No danger of his contrivance conveying status! This odd machine has an under-floor engine, a twin-cylinder (with two pistons per cylinder) two stroke which drove through an epicyclic transmission with a big flywheel. The output was 11 b.h.p. at 1,200 rpm with exceptional low-end torque. He originally planned to have no bonnet, Lanchester-wise, but was advised that no one would buy a car without a bonnet, even though it was empty!
But they did buy them, some 25,000, and these were made for Trojan under licence by Leyland Motors from 1922-29 in their Kingston-on-Thames factory where Sopwith planes had formerly been made. And a Trojan stood alongside the big new Leyland Eight on the company’s stand at the 1922 Motor Show. Which of the two was most successful?

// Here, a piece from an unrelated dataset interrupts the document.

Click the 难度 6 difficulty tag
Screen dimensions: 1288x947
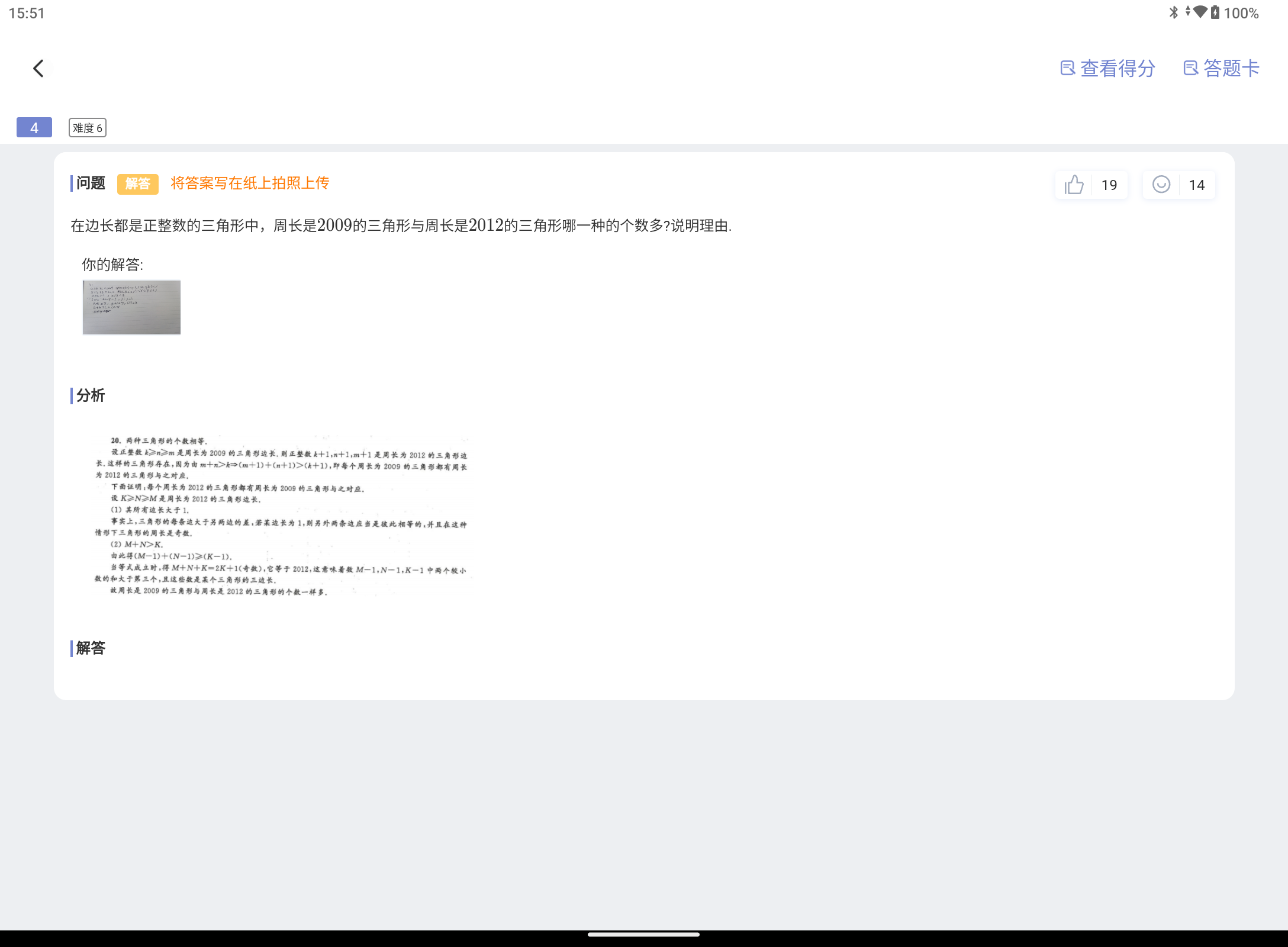pos(88,128)
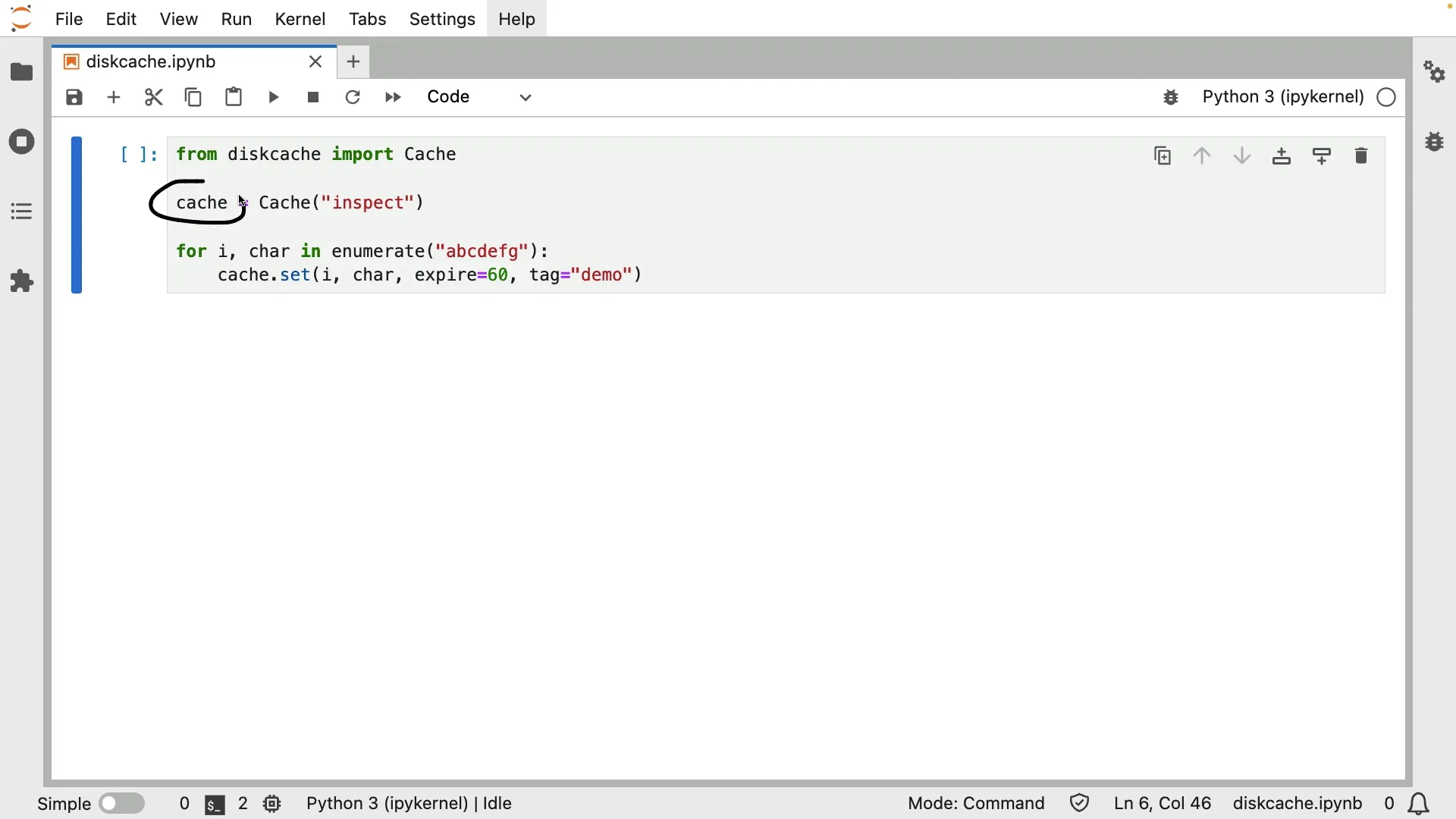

The Alvis 12/50 was an ever present part of the Brooklands vintage racing scene. C.M. Harvey used a special racing version to win the JCC 200-mile race in 1923 whereas the normal production car scored notable victories at the track including best on handicap at the 1927 Essex Six Hour race and winning outright the JCC 4 Hour Sporting Car Race that same year.
Here is a superb example with the duck-back tail treatment; the other is the beetle-back version.
It is indeed appropriate to see a Bentley Brooklands at Brooklands! Bentley produced two distinct models: a full-size luxury saloon replacing the Mulsanne (1992-1998) as shown here, and a fixed head version of the Azure, first seen at Geneva in 2007.
How can anyone suggest that Jaguar’ current F-type is prettier than this XK 120 Coupé?